The right platform is the one your team will actually use. Start with the one that matches your use case, not just your hardware.

If you’re evaluating VR for universities, see our dedicated guide: VR for Universities.

Full VR meeting platform comparison — coming soon.


The Verdict

VR meetings aren’t a replacement for video calls. They’re a better tool for specific use cases — the ones where presence, focus, and active collaboration matter. The research supports it.

For weekly standups, Zoom is fine. For workshops, design reviews, or remote onboarding — where you need people to think together in the same space — give VR a real try. The difference isn’t cosmetic.

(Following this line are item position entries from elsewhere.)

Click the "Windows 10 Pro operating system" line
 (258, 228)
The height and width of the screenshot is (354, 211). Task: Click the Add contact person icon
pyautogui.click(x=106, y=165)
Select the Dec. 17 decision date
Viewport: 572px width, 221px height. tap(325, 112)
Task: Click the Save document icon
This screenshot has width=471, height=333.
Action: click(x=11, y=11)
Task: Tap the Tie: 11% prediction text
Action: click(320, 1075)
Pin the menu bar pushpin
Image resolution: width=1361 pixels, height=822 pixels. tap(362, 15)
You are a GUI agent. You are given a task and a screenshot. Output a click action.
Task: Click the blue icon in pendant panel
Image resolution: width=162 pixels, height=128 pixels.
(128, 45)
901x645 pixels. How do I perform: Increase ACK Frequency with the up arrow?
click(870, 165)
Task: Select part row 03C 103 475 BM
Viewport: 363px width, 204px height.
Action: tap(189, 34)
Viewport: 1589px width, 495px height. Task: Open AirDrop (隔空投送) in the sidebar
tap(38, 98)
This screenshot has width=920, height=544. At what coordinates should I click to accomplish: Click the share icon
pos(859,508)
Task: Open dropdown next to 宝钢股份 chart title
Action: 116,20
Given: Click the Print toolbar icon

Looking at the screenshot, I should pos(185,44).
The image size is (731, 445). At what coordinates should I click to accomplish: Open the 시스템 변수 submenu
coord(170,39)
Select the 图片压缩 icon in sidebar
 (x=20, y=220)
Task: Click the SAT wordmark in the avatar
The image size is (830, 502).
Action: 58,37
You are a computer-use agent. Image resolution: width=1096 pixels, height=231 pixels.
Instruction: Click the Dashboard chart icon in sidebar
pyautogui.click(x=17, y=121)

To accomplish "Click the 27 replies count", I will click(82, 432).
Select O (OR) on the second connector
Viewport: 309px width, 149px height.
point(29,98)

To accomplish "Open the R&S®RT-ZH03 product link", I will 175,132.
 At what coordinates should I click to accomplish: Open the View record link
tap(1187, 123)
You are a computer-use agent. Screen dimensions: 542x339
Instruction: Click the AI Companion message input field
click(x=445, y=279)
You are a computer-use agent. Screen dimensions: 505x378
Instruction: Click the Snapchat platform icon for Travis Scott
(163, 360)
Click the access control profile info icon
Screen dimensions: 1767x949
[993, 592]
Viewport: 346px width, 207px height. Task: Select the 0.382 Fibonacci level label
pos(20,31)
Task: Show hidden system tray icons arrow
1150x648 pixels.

raum.app is built for exactly this — [try it with your team].


FAQs

What is a virtual reality meeting?

A virtual reality meeting places participants in a shared three-dimensional environment as avatars, connected through spatial audio. Unlike a video call’s grid of faces, VR meeting participants share a room with collaborative tools — whiteboards, sticky notes, 3D files — that everyone can interact with simultaneously.

Do you need a VR headset for a VR meeting?

Yes — the headset is what makes it a VR meeting. A Meta Quest 3 or Apple Vision Pro gives you spatial presence, directional audio, and collaborative tools that differentiate VR from a video call. raum.app is built headset-first — the full experience is designed around the immersive environment a headset provides.

Are VR meetings better than Zoom?

For specific use cases, yes. A 2023 field study in GMS Journal for Medical Education measured approximately 34% lower extraneous cognitive load in VR vs. video conferencing, along with higher social presence and engagement. VR is a complement to video calling, not a replacement.

How do virtual reality meeting rooms work?

Platforms create persistent three-dimensional environments where participants join as avatars with spatial audio — your voice comes from wherever your avatar stands, so conversations have natural directionality. Whiteboards, sticky notes, and 3D files exist as objects in the space that every participant can see and interact with at once.

What’s the best VR meeting app for business?

raum.app is built VR-first for professional teams — focused on the meeting experience, not social or gaming. Spatial offers a free tier for smaller teams. Horizon Workrooms and MeetInVR both shut down in early 2026; if you’re migrating, raum.app’s Workrooms and MeetInVR migration guides walk through the transition.